> Instructions to follow
Take the line that contains "Given: Click the blue Share button" and each one after it through the last line below, and retype them exactly. Leave out the pictures.

Given records START

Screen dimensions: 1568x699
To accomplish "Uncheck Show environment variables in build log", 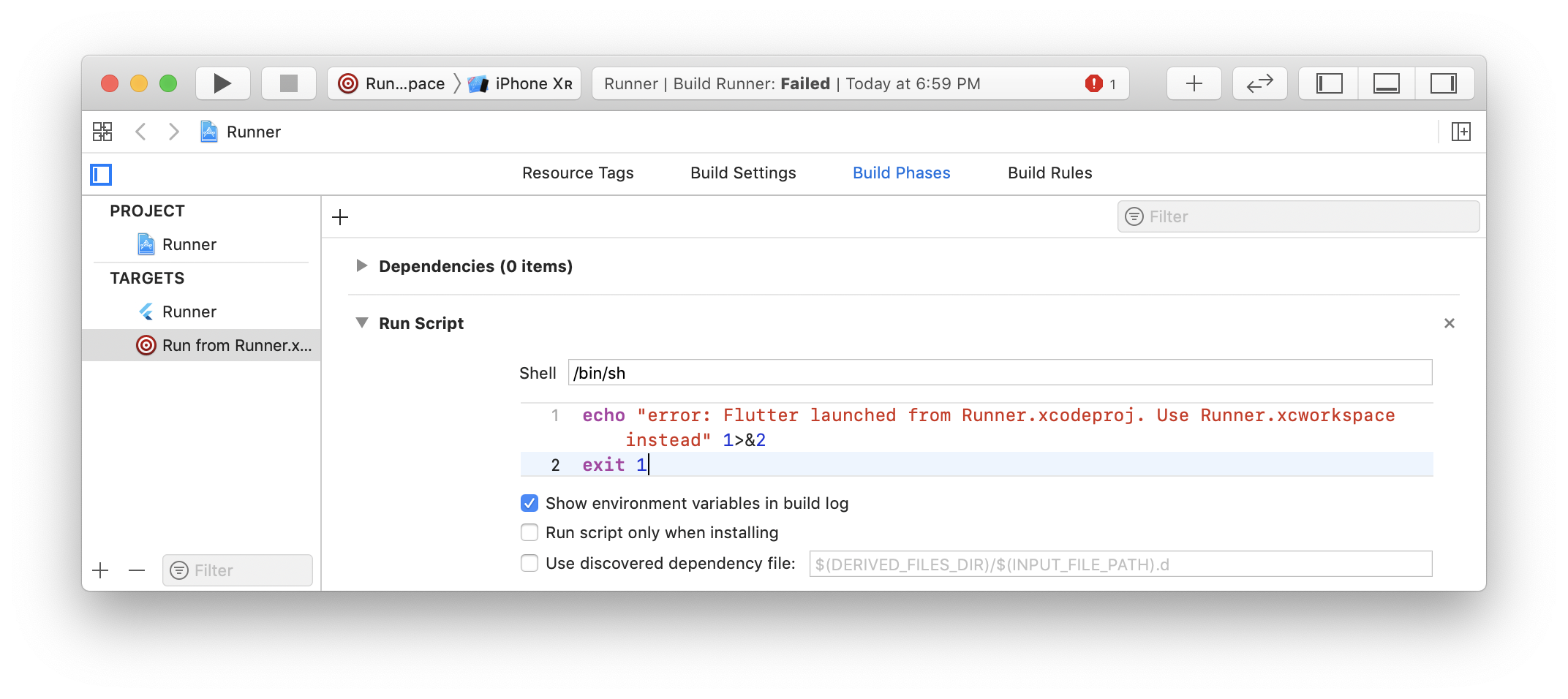I will [x=529, y=503].
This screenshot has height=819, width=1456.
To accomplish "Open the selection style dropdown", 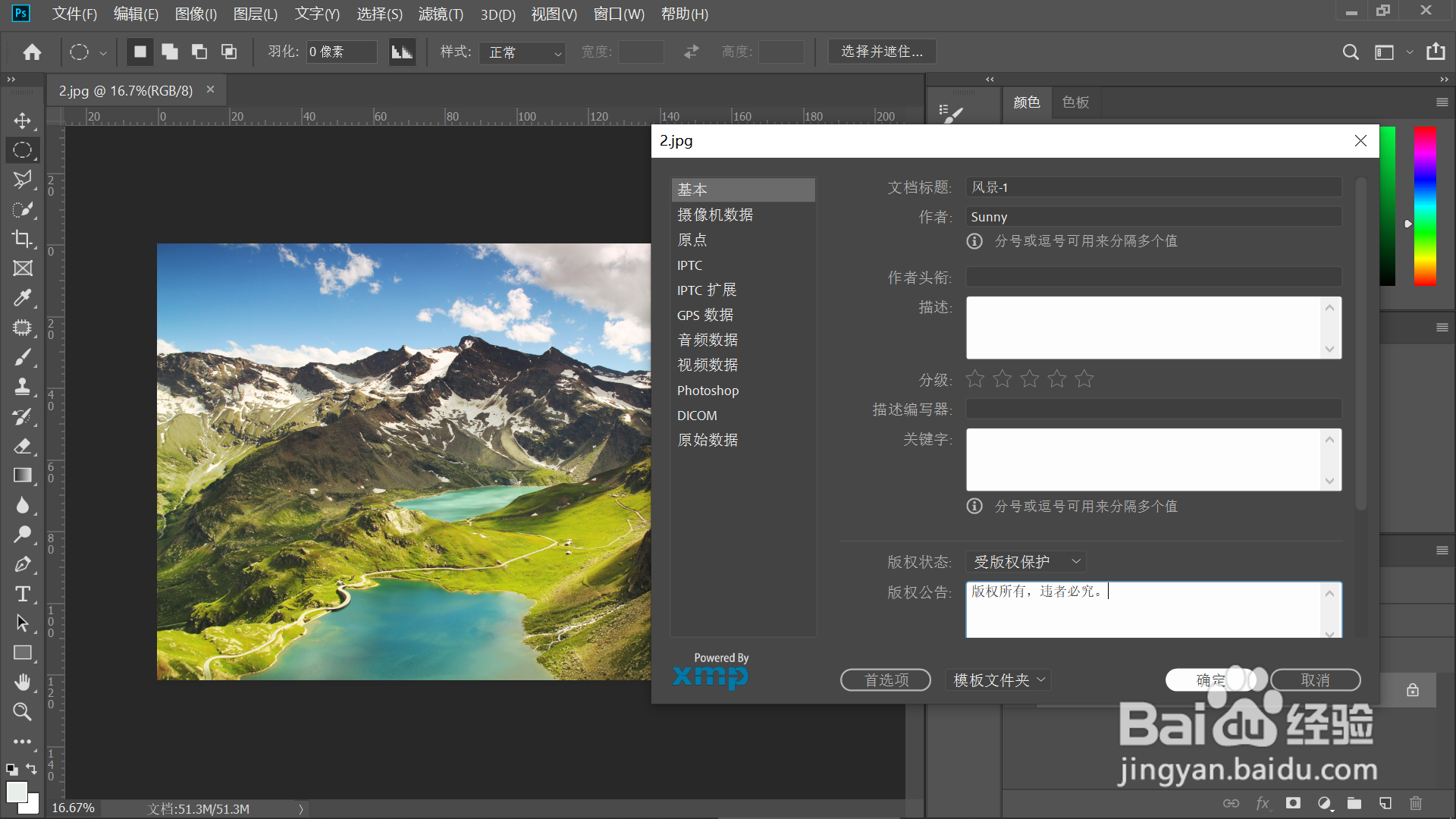I will click(x=522, y=52).
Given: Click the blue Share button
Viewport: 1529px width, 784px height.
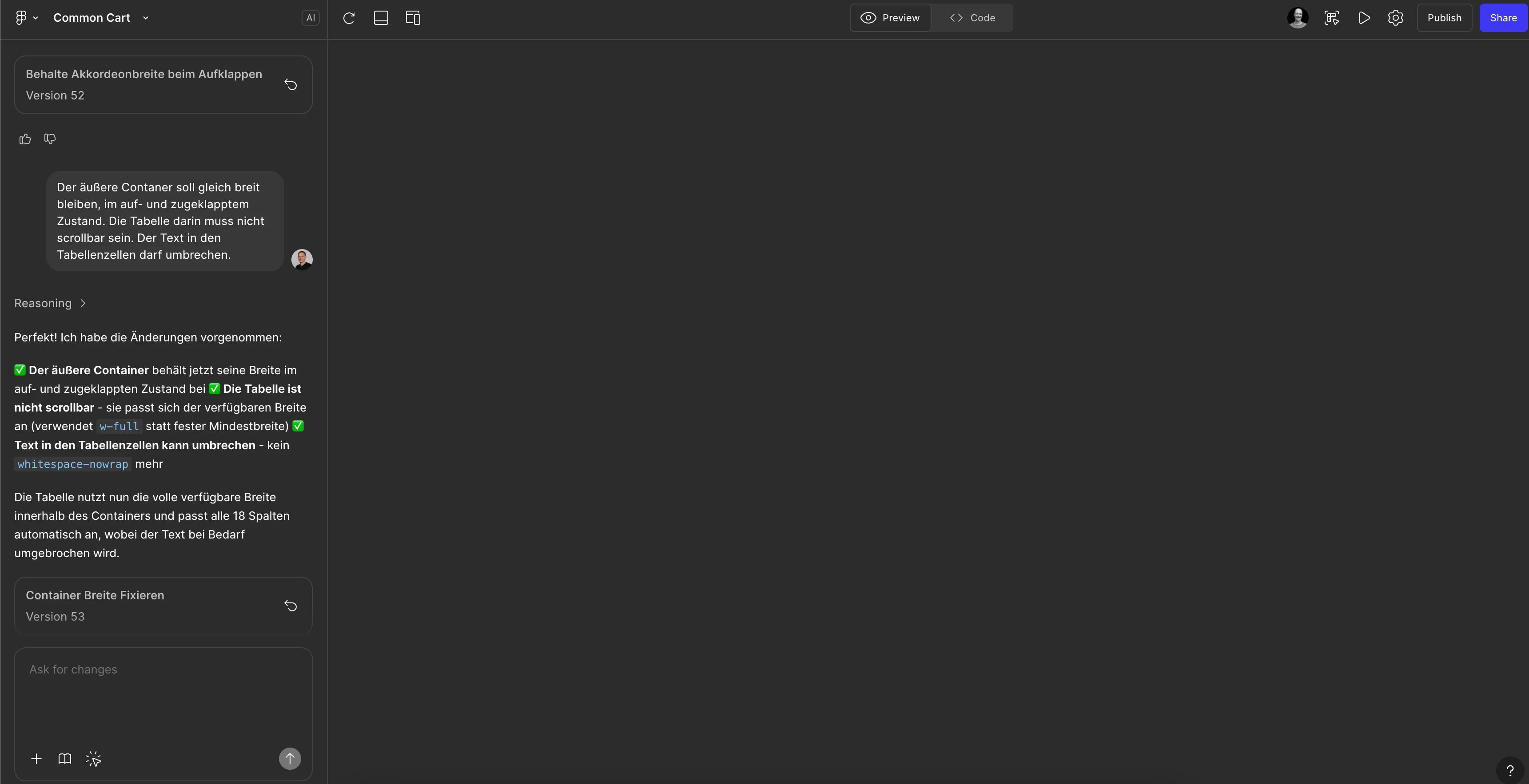Looking at the screenshot, I should coord(1503,18).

Given records END

> Response
Given: Click the blue Share button
Viewport: 1529px width, 784px height.
Looking at the screenshot, I should coord(1503,18).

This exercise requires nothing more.